Teniendo en cuenta los datos de los primeros cinco meses, ¿es posible superar las previsiones de afluencia de viajeros?

La gente es imprevisibles y es muy difícil hacer una previsión. Sí que detectamos que la mayoría de la gente pregunta cuándo llegamos al Centro. Hay un anhelo por conocer la fecha porque la gente lo quiere. Incluso los hay que se dan ese paseo, que son sólo 8 minutos, desde la estación de El Perchel hasta El Corte Inglés, y eso significa que hay intención de usar el metro. ¿En qué medida el Guadalmedina será un polo de atracción? El tiempo lo dirá, aunque mi percepción es que nos llevaremos una gran sorpresa.

¿Está prevista alguna solución para facilitar cobertura a los móviles en los túneles?

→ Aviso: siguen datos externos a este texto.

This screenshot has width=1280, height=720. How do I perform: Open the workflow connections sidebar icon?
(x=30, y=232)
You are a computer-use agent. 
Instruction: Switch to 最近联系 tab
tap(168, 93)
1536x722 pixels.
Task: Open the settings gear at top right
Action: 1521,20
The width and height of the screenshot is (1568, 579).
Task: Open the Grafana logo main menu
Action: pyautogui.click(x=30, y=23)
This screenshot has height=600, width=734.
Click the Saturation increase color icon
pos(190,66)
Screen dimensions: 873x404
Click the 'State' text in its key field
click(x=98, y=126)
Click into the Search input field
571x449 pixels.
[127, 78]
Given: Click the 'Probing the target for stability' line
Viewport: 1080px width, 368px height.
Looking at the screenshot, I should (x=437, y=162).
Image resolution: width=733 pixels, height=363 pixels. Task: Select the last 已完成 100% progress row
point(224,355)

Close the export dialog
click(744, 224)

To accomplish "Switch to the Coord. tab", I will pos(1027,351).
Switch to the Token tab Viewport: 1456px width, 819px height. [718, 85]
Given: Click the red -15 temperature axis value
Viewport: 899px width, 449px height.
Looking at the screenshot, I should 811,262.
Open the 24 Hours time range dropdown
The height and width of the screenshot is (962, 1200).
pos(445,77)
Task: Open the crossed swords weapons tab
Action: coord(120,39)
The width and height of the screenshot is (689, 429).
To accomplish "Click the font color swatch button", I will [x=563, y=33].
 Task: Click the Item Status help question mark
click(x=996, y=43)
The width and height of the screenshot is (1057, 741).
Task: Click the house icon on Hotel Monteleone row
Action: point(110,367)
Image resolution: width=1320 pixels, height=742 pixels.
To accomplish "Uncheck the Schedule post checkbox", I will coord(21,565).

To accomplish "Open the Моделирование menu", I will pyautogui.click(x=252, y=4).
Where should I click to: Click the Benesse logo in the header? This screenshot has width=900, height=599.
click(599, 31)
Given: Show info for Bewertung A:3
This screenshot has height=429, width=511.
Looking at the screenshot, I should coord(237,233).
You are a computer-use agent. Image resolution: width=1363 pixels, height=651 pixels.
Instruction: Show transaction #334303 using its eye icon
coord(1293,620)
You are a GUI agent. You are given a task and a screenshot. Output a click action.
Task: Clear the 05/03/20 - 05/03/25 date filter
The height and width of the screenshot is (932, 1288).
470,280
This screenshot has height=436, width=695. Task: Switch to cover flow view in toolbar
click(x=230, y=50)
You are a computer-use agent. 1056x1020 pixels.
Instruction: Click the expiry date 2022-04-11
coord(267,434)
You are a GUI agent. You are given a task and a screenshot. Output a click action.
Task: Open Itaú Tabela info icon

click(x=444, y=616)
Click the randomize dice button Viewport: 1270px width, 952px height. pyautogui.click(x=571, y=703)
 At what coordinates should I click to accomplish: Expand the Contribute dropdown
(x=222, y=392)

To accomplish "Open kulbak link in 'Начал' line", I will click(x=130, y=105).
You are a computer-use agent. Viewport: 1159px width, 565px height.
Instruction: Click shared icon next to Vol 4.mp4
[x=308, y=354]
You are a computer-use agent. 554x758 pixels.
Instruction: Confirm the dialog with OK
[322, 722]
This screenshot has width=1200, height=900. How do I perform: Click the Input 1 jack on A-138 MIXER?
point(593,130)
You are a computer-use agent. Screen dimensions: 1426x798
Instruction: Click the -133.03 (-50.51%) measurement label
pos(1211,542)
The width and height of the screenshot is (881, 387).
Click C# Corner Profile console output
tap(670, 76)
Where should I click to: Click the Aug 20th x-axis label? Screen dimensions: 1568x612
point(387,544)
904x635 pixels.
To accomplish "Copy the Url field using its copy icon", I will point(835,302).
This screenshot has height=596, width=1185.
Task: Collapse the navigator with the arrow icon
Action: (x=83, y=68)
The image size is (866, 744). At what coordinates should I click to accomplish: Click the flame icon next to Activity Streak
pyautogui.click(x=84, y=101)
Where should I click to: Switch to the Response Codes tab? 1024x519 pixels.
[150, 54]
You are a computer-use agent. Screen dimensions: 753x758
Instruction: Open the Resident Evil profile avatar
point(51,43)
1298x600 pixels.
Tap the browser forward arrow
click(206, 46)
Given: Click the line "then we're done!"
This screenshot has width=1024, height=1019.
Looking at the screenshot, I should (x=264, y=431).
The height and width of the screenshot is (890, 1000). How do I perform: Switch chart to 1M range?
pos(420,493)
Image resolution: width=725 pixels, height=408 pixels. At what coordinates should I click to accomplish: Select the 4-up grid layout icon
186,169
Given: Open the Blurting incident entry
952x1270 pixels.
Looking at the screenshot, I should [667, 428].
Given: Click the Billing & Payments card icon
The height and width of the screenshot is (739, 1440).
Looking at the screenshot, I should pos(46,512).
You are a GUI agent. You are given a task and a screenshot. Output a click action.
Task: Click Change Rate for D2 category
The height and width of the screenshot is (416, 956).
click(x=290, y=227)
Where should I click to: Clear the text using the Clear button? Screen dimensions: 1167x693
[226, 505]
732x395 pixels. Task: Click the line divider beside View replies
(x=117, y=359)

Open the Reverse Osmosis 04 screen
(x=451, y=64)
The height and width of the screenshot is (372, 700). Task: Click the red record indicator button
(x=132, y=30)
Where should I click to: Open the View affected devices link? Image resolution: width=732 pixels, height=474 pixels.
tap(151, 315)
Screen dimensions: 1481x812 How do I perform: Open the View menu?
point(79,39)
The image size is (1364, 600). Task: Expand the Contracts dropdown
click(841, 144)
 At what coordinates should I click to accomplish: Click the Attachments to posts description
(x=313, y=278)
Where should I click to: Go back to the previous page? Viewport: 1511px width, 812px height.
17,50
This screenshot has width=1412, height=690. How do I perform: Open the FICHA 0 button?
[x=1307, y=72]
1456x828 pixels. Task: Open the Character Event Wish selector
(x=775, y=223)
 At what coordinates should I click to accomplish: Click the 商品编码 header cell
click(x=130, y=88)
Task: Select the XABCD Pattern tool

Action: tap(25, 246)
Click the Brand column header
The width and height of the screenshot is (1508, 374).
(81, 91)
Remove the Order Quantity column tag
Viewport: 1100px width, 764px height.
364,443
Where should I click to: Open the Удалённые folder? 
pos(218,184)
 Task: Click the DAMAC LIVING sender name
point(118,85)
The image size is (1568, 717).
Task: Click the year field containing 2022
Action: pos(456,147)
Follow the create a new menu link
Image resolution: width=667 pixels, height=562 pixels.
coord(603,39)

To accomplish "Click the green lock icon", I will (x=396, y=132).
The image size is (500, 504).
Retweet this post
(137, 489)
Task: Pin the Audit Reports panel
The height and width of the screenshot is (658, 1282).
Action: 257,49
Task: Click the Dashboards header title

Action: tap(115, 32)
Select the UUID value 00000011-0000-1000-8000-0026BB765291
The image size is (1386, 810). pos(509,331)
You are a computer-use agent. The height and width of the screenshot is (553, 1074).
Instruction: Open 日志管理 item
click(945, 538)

Estamos trabajando en ello y cerrando los últimos flecos con la compañías para que antes del verano tengamos cobertura en el interior de los trenes y en las estaciones. Además, no sólo con servicio de 3G, sino también de 4G. Aunque los viajes son cortos y la afección es pequeña, hay clientes que lo piden y trabajamos para ofrecerla.

El metro ha sido visitado por especialistas de otros países, ¿qué impresión se llevan?

La mayoría destaca la modernidad de sus instalaciones. El foco de atención suele centrarse en el puesto de mando, que es de última generación, igual que la señalización ferroviaria. Uno de los puntos fuertes ha sido contar con los elementos más modernos en cualquier apartado. También se destaca la accesibilidad de las estaciones.

¿Cómo ve las relaciones entre las administraciones?

Hay un clima de diálogo aceptable y eso es destacable. Destacaría talante negociador y de diálogo de la Consejería, que ha puesto en servicio el metro en un entorno complejo.